Former commander in chief of the United States Southern Command, retired four-star Gen. Paul F. Gorman, mentioned (during his lecture on an October 2001 battlefield tour) that the GIs should have been using the cover of the trail while the tanks, cannon blazing, should have attacked down the open field. He also thought the entire Hurtgen campaign was a tragic waste of experienced, battle-hardened veterans — a belief powerfully underscored in Stephen Ambrose’s “Citizen Soldiers.”

The “Battle of the Hurtgen Forest” is not widely known, though it was the longest single battle of the war. It lasted 90 days with staggering losses: more than 33,000 combat casualties and another 9,000 victims of trench foot, disease or combat exhaustion. It was a defensive victory for the Germans because it ensured the element of surprise for their Ardennes offensive. The “Battle of the Bulge” occurred two weeks after the Merode debacle.

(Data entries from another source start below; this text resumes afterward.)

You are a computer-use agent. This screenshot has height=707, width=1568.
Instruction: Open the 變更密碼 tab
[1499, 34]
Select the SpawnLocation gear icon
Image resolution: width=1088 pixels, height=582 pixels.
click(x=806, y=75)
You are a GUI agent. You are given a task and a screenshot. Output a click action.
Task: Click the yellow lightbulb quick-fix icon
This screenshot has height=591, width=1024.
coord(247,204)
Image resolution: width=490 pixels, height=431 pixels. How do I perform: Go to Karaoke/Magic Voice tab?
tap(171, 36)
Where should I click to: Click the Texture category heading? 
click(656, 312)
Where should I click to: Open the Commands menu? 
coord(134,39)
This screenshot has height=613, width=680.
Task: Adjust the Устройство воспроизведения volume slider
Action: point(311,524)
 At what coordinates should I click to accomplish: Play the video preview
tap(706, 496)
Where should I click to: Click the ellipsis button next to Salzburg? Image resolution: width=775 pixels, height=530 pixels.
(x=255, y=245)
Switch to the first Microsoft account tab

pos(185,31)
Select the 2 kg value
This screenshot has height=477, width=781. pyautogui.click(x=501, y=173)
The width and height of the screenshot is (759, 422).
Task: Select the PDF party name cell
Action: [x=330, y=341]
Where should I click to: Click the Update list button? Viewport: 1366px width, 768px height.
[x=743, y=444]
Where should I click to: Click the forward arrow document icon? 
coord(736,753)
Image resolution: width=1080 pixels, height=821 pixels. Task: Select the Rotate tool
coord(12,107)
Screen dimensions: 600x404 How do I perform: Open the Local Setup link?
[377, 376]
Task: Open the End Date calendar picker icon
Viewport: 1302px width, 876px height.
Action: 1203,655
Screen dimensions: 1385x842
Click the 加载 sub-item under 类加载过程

Personal note: As I settle down to my Thanksgiving dinner this year, I plan to reflect on the bagged turkey dinner relished by the men of the 26th Infantry Regiment as they sat in their frigid foxholes 75 years ago. I will also reflect on the terror and sorrow that lay before them six days later. Finally, I will reflect on, and cherish, the memory of my brave uncle, who enjoyed one of those turkey dinners, and who was six days’ later wounded and captured in Merode, imprisoned until the end of the war.